(Stored entries)
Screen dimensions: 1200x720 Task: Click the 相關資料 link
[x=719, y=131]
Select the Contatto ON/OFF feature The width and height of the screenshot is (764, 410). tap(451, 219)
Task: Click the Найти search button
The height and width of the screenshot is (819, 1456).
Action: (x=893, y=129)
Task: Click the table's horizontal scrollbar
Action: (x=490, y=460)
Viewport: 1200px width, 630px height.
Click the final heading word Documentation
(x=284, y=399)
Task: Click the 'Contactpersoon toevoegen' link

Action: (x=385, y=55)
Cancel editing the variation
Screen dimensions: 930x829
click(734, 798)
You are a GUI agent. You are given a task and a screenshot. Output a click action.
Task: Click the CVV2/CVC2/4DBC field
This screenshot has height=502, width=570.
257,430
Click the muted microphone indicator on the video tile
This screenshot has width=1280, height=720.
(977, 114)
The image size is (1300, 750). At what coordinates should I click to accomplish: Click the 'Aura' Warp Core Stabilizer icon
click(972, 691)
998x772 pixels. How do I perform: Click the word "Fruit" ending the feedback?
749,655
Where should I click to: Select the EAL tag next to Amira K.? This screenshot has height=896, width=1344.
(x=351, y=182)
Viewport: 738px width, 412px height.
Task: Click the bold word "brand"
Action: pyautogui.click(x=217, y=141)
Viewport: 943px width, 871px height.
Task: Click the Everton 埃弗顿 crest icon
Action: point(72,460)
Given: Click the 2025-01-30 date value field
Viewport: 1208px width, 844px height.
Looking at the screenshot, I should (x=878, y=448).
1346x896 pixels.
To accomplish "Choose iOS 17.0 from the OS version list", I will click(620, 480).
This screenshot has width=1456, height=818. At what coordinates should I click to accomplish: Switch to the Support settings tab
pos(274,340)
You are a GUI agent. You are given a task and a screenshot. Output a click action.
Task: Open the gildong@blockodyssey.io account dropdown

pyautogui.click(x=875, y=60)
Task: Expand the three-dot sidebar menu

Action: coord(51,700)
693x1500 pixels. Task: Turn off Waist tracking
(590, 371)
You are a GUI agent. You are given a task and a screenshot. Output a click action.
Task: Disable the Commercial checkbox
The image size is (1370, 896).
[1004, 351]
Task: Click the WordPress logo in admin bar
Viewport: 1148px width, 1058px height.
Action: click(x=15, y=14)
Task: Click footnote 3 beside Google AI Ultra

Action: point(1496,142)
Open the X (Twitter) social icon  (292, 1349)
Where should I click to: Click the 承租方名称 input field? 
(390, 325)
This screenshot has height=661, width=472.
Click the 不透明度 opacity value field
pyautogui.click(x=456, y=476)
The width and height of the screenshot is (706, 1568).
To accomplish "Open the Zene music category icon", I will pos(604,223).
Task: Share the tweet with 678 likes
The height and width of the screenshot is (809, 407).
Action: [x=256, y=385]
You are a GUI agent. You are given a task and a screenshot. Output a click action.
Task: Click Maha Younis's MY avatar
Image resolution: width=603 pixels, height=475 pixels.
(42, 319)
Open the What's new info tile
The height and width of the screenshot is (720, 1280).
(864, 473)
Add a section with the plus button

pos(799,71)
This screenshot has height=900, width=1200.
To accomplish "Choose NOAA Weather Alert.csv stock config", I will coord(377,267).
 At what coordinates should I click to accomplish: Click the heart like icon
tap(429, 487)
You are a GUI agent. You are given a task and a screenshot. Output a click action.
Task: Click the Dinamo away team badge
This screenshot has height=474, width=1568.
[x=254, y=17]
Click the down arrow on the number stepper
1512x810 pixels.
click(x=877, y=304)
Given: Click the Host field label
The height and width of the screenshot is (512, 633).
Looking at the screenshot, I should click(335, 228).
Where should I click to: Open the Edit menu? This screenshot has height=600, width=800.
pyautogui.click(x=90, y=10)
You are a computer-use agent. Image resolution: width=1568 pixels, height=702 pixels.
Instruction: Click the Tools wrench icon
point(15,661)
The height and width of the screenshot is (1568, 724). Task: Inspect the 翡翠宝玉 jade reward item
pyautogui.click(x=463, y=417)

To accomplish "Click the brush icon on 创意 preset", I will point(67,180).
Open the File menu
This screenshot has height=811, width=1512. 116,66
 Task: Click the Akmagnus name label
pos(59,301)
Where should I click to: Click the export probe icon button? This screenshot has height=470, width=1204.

[Given request]
Copy out the rows from the line containing "Add a section with the plus button" through the line containing "tap(429, 487)", keeping each line exactly as it stands.

[Exercise solution]
Add a section with the plus button

pos(799,71)
This screenshot has height=900, width=1200.
To accomplish "Choose NOAA Weather Alert.csv stock config", I will coord(377,267).
 At what coordinates should I click to accomplish: Click the heart like icon
tap(429, 487)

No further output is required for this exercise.